Several retired bishops passed away during 2020, including the Rt. Rev. Barbara Harris, who in 1989 became the first woman elected as a bishop not just in the Episcopal Church, but in the entire Anglican Communion.

The Rt. Rev. William “Bill” Frey died in October at the age of 90, and was remembered in an extensive TLC article describing his episcopacy in Guatemala and Colorado, during which he bridged ideological divides by “combining advocacy for social justice with a robust defense of traditional doctrine.”

Other retired bishops who ended their earthly journeys were:

The Rev. Harold Knight was not a bishop, but he merits mention here because he may have lived longer than any bishop in history. He passed away at the age of 108 in Arizona, after retiring at age 65, thereby living through a retirement that lasted longer than his career.

Property rights

After 11 years of litigation the Episcopal Church (TEC) and the Anglican Church in North America (ACNA), settled their largest lawsuit over the property of the former Episcopal Diocese of Quincy. An ACNA negotiator told TLC that “Both sides walked away from this, not completely satisfied, but very happy that the hostilities had ended.”

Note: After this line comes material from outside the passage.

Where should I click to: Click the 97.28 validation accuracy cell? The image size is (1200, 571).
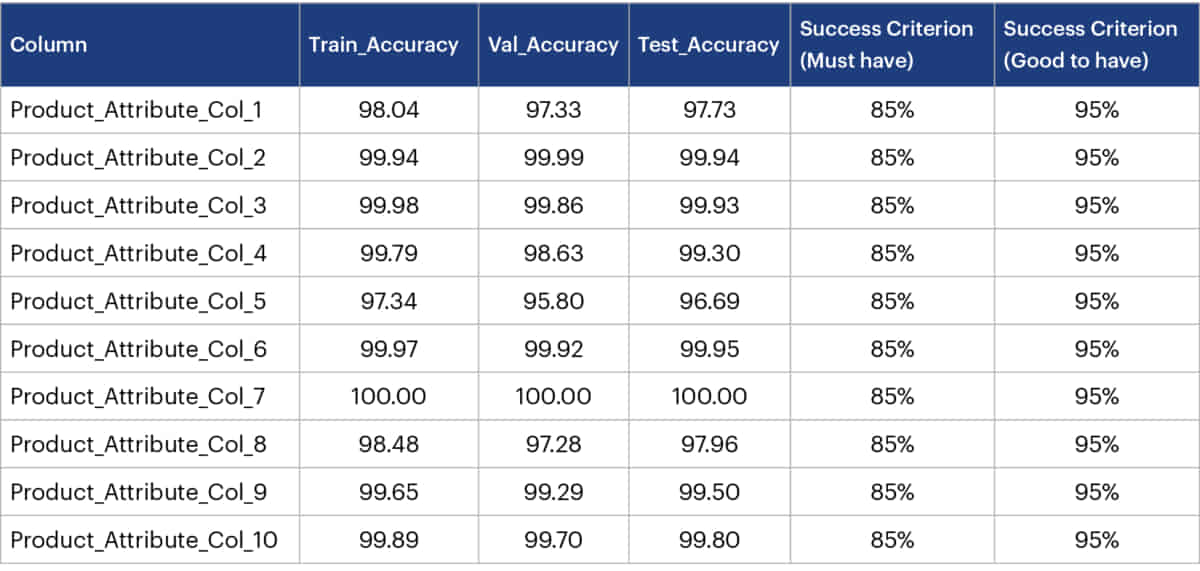[x=553, y=444]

Quincy was one of five dioceses where theologically conservative bishops led many of their congregations out of the Episcopal Church a decade or more ago, leading to legal disputes over the ownership of church buildings inhabited by the congregations.  In two of the other dioceses, there is no sign of a cessation of hostilities.

In Fort Worth, TEC and ACNA both claim ownership of the name “Episcopal Diocese of Fort Worth.” The Supreme Court of Texas ruled in May that the ACNA faction is the continuing Episcopal Diocese of Fort Worth, and thereby entitled to more than $100 million of property held by the diocese. The TEC faction has appealed to the United States Supreme Court.

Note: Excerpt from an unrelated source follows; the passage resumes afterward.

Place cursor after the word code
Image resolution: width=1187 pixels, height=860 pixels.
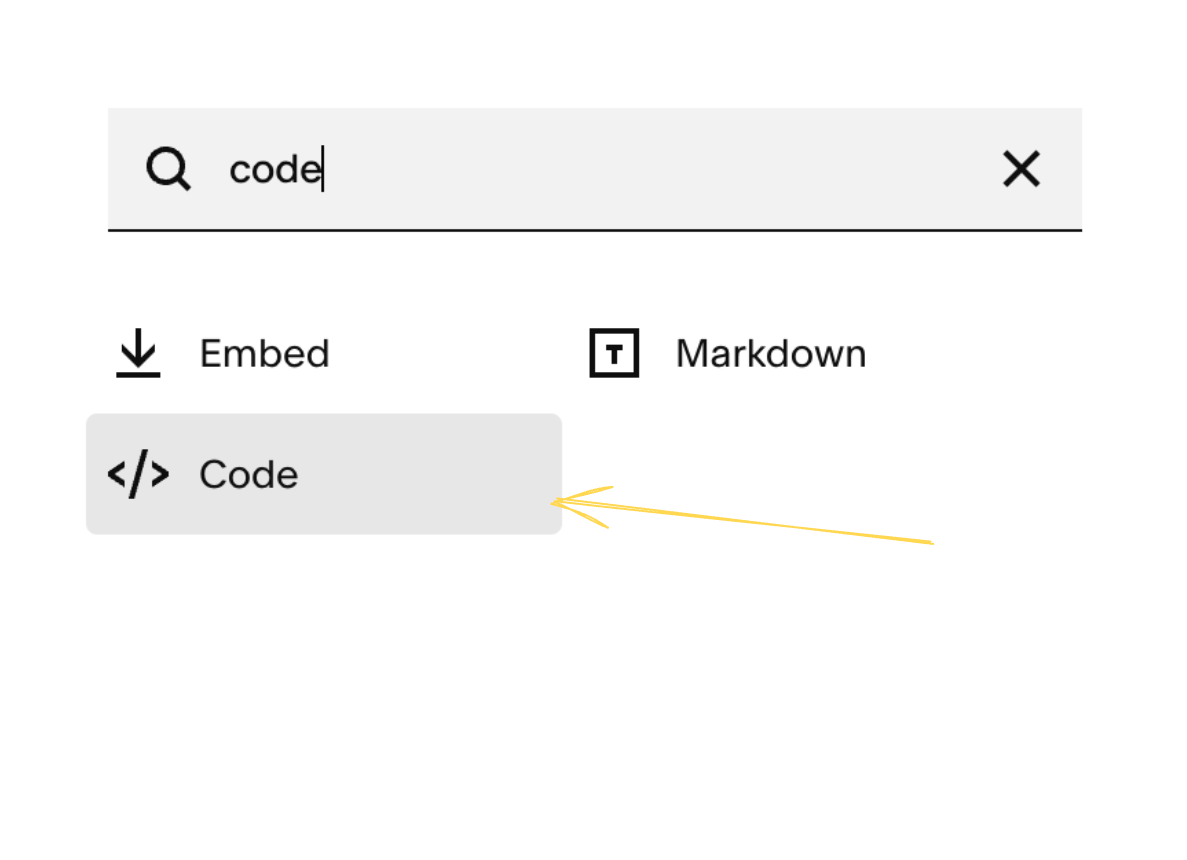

In South Carolina, “a state circuit court appears to have reversed what was thought to be the decision of the South Carolina Supreme Court, to which the circuit court is subservient,” TLC reported in June. As a result, the Anglican Diocese of South Carolina was told it could keep $500 million in church property that has been disputed for more than a decade.  In November, the TEC diocese formally asked the state Supreme Court to overrule the lower court that previously overruled the higher court.

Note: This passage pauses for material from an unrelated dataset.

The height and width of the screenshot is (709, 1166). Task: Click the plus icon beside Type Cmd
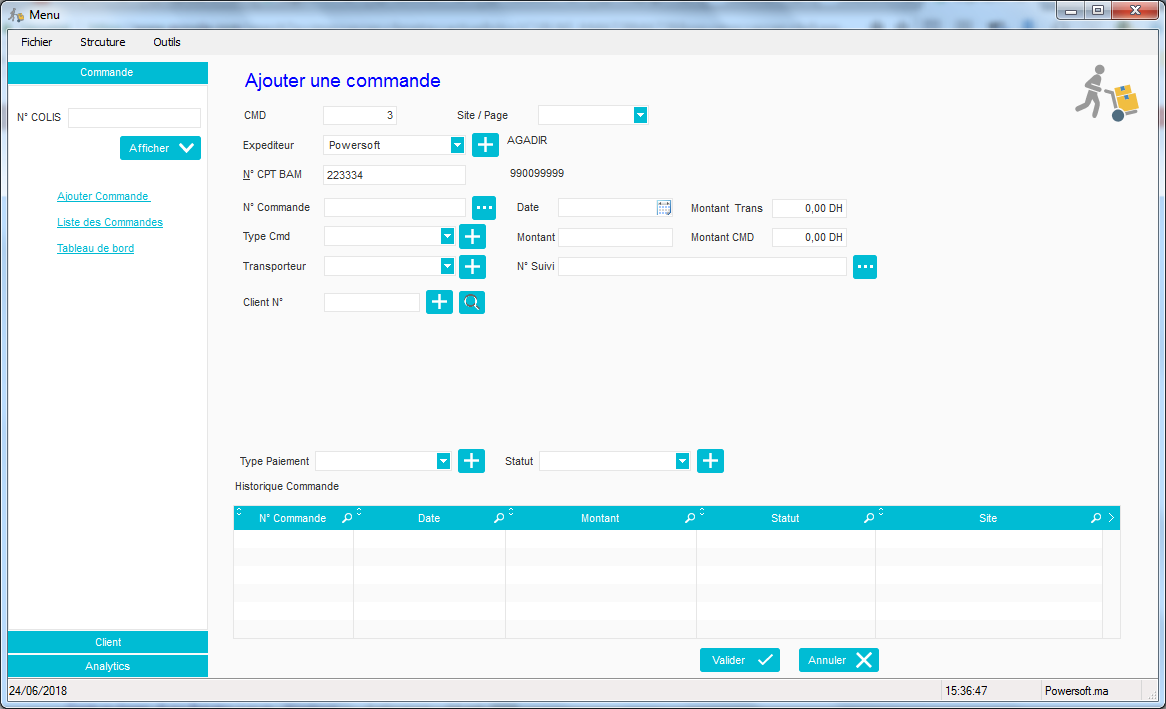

In happier property news, the Diocese of Chicago stands to recognize a huge financial windfall by selling the diocesan headquarters, The five-story building is located just a five-minute walk from the Magnificent Mile, Chicago’s luxury shopping district.

And in other news from 2020….

Gregory Lisby, a former Episcopal priest who had been charged with possession of child pornography in 2019, was sentenced in September 2020 to six years in prison, after testimony about an alleged sexual encounter between Lisby and a teenage boy.

The rector of the world’s richest Episcopal Church, Trinity Wall Street in New York, abruptly resigned on January 3 for reasons that were not specified. Here’s a peek behind the curtains: That article received far more traffic than anything else TLC reported during the year, because TLC had the news before any other online publication.

Another high-traffic story was titled “The Fastest Growing Episcopal Churches” which purported to identify the 10 highest-growth churches in the country. This was followed by an embarrassing correction, because TLC had misinterpreted data it received from the Church Center. If you click on either of those links, please ignore the byline.

TLC launched the Living Church Podcast in March with an interview of the Rt. Rev. Daniel Martins, Bishop of Springfield, in which he discussed adapting to life without administration of the sacrament. Later in the year, the podcast published a two-part interview with Rowan Williams, the former Archbishop of Canterbury, talking with author Marilynne Robinson and unpacking theological themes in Jack, her most recent novel.

And finally, the Living Church Foundation elected five new members to its leadership, and unveiled a five-year strategic plan to support the continued development of an independent voice that has been serving the Episcopal Church and the Anglican Communion since 1878.

All of us at TLC pray that all of you will have a safe and healthy 2021.